§ **To do**: Extract the lines from the first line of the records below through the line containing "Click the Share arrow icon", inclusive, and reproduce them exactly as written.

▬▬▬▬▬▬

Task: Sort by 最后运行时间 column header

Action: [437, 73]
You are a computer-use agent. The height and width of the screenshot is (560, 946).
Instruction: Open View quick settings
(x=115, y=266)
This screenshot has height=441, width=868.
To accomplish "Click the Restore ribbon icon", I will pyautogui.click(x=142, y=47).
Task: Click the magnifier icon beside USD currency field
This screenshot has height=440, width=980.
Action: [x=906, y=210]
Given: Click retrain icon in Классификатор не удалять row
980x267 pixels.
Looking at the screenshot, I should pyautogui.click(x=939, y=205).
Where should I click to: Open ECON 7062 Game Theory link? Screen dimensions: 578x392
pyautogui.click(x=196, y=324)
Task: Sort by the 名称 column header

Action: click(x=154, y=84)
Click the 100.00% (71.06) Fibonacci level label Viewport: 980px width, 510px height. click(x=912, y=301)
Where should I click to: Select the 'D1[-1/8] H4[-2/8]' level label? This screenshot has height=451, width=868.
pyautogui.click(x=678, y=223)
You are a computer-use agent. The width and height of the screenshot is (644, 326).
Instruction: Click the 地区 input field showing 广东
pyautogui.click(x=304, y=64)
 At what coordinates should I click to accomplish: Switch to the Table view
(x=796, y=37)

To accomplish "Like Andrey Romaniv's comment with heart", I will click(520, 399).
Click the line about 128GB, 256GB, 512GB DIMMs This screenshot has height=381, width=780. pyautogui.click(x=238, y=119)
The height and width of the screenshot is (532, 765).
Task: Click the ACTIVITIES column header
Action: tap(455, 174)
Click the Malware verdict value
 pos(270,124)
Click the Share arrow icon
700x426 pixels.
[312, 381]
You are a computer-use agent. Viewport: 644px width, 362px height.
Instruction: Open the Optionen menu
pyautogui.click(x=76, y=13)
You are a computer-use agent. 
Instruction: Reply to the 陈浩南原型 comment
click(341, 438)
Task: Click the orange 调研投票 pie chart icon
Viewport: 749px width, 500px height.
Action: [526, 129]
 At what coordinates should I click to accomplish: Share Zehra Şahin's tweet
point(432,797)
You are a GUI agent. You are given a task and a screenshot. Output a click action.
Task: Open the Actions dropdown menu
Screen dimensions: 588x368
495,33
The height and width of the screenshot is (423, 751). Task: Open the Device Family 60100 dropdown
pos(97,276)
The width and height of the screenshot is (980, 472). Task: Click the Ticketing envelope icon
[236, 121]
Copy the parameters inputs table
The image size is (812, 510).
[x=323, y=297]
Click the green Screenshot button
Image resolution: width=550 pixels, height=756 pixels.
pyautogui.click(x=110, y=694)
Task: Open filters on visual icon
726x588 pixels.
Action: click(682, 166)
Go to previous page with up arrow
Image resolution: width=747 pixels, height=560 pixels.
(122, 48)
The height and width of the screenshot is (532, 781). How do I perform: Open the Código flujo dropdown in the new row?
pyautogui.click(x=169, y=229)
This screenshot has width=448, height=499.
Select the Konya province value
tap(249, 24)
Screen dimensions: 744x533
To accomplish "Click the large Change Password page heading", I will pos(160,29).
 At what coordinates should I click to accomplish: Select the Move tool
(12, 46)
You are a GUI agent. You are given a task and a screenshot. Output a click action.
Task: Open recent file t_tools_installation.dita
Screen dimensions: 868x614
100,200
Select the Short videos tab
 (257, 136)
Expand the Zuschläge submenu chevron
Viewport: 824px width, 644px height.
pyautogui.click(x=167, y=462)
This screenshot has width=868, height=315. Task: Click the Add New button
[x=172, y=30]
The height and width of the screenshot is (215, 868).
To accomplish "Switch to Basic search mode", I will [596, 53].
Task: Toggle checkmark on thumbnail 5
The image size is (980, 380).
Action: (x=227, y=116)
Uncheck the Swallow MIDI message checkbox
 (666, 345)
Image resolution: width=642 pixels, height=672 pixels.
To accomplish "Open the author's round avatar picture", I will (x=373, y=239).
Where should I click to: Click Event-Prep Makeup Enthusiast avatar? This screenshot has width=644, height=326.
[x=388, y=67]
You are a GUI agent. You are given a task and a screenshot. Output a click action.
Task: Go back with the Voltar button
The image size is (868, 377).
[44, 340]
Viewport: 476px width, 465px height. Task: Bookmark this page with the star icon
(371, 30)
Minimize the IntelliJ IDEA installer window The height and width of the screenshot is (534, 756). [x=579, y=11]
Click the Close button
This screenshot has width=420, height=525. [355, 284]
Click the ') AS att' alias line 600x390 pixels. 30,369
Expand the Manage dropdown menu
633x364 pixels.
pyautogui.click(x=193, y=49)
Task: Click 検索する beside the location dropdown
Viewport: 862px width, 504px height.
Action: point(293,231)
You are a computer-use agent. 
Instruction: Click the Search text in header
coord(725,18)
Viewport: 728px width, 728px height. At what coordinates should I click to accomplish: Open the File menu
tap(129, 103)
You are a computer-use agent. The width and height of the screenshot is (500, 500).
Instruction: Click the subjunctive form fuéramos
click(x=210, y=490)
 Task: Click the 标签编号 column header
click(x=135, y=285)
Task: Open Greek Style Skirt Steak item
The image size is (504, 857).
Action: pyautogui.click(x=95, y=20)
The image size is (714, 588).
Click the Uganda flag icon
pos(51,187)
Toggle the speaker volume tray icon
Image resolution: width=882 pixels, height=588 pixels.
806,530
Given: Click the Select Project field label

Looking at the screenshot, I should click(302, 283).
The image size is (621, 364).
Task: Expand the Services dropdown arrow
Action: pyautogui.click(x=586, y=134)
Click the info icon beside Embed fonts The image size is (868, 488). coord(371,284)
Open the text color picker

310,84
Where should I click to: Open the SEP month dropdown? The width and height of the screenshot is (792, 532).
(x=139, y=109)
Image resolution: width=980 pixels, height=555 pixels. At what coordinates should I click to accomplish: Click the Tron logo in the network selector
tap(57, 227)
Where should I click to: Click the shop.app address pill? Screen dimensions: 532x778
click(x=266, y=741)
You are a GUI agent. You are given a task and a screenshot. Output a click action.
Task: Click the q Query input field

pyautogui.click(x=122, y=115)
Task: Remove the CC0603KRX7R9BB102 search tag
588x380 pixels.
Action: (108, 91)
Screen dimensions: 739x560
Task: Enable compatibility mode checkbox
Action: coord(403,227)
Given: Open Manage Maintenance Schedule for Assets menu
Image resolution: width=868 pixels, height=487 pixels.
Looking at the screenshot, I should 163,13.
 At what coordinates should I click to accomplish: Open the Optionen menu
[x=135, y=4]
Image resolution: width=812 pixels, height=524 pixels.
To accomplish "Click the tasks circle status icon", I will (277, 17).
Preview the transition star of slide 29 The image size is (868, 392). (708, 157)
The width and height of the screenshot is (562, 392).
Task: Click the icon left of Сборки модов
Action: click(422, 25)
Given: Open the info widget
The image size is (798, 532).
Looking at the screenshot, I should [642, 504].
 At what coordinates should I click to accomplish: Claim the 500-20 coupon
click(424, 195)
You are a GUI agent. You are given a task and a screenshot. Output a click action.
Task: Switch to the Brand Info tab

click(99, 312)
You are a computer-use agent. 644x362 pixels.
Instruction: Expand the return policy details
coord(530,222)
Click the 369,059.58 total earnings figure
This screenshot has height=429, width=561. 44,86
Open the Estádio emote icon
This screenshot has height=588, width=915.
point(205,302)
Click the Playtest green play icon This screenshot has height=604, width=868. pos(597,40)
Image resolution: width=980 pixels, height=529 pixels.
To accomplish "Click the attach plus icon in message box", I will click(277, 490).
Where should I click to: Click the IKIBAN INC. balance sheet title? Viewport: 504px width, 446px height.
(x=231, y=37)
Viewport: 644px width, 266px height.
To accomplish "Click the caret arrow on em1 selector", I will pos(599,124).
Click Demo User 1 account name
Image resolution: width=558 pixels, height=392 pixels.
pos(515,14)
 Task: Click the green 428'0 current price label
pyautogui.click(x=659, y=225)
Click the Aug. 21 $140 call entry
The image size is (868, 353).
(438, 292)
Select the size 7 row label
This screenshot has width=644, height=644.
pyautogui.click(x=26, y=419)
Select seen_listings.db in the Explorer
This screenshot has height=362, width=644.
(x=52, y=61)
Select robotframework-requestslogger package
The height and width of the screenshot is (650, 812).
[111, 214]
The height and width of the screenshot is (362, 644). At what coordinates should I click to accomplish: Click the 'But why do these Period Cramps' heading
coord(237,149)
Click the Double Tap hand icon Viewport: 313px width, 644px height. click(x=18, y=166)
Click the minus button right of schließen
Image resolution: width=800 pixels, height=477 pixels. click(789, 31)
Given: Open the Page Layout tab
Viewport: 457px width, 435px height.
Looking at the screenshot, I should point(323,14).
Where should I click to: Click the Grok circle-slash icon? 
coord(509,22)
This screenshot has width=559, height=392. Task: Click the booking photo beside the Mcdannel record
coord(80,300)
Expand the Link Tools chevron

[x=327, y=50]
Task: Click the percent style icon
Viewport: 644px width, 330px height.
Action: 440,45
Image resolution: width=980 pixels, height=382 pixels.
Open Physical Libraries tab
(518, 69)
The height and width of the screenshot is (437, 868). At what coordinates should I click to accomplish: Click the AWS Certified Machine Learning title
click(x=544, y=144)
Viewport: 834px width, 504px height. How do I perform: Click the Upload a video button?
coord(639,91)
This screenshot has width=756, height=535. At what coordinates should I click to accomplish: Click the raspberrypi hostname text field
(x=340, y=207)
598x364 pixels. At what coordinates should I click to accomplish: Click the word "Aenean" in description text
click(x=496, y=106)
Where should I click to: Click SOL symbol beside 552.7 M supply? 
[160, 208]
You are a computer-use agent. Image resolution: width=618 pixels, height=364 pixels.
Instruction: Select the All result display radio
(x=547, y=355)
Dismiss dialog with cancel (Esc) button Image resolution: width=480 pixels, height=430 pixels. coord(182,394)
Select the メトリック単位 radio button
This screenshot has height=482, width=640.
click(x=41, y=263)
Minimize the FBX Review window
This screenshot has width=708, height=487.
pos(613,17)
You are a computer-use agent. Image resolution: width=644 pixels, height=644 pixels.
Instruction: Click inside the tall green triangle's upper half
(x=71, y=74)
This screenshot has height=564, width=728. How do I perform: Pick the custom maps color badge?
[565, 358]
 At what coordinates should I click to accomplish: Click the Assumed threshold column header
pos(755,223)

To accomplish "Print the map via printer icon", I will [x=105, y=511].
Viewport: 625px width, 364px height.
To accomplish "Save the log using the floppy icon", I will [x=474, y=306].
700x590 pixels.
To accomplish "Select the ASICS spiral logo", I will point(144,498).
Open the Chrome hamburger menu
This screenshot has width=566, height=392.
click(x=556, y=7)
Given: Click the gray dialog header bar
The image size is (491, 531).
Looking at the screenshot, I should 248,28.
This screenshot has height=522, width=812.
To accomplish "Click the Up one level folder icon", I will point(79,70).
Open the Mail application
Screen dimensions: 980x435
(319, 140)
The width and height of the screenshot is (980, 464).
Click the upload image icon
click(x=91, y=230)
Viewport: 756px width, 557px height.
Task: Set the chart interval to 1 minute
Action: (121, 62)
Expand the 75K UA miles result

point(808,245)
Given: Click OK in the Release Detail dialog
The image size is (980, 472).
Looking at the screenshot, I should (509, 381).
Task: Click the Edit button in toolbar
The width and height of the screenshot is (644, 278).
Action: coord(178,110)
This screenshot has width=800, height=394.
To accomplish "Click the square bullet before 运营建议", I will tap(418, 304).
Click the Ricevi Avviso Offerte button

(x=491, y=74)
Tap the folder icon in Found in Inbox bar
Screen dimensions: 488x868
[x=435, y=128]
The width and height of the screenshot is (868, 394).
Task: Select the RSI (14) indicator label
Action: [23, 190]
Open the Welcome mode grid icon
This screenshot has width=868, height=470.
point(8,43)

▬▬▬▬▬▬

§ **Answer**:
Task: Sort by 最后运行时间 column header

Action: [437, 73]
You are a computer-use agent. The height and width of the screenshot is (560, 946).
Instruction: Open View quick settings
(x=115, y=266)
This screenshot has height=441, width=868.
To accomplish "Click the Restore ribbon icon", I will pyautogui.click(x=142, y=47).
Task: Click the magnifier icon beside USD currency field
This screenshot has height=440, width=980.
Action: [x=906, y=210]
Given: Click retrain icon in Классификатор не удалять row
980x267 pixels.
Looking at the screenshot, I should pyautogui.click(x=939, y=205).
Where should I click to: Open ECON 7062 Game Theory link? Screen dimensions: 578x392
pyautogui.click(x=196, y=324)
Task: Sort by the 名称 column header

Action: click(x=154, y=84)
Click the 100.00% (71.06) Fibonacci level label Viewport: 980px width, 510px height. click(x=912, y=301)
Where should I click to: Select the 'D1[-1/8] H4[-2/8]' level label? This screenshot has height=451, width=868.
pyautogui.click(x=678, y=223)
You are a computer-use agent. The width and height of the screenshot is (644, 326).
Instruction: Click the 地区 input field showing 广东
pyautogui.click(x=304, y=64)
 At what coordinates should I click to accomplish: Switch to the Table view
(x=796, y=37)

To accomplish "Like Andrey Romaniv's comment with heart", I will click(520, 399).
Click the line about 128GB, 256GB, 512GB DIMMs This screenshot has height=381, width=780. pyautogui.click(x=238, y=119)
The height and width of the screenshot is (532, 765).
Task: Click the ACTIVITIES column header
Action: tap(455, 174)
Click the Malware verdict value
 pos(270,124)
Click the Share arrow icon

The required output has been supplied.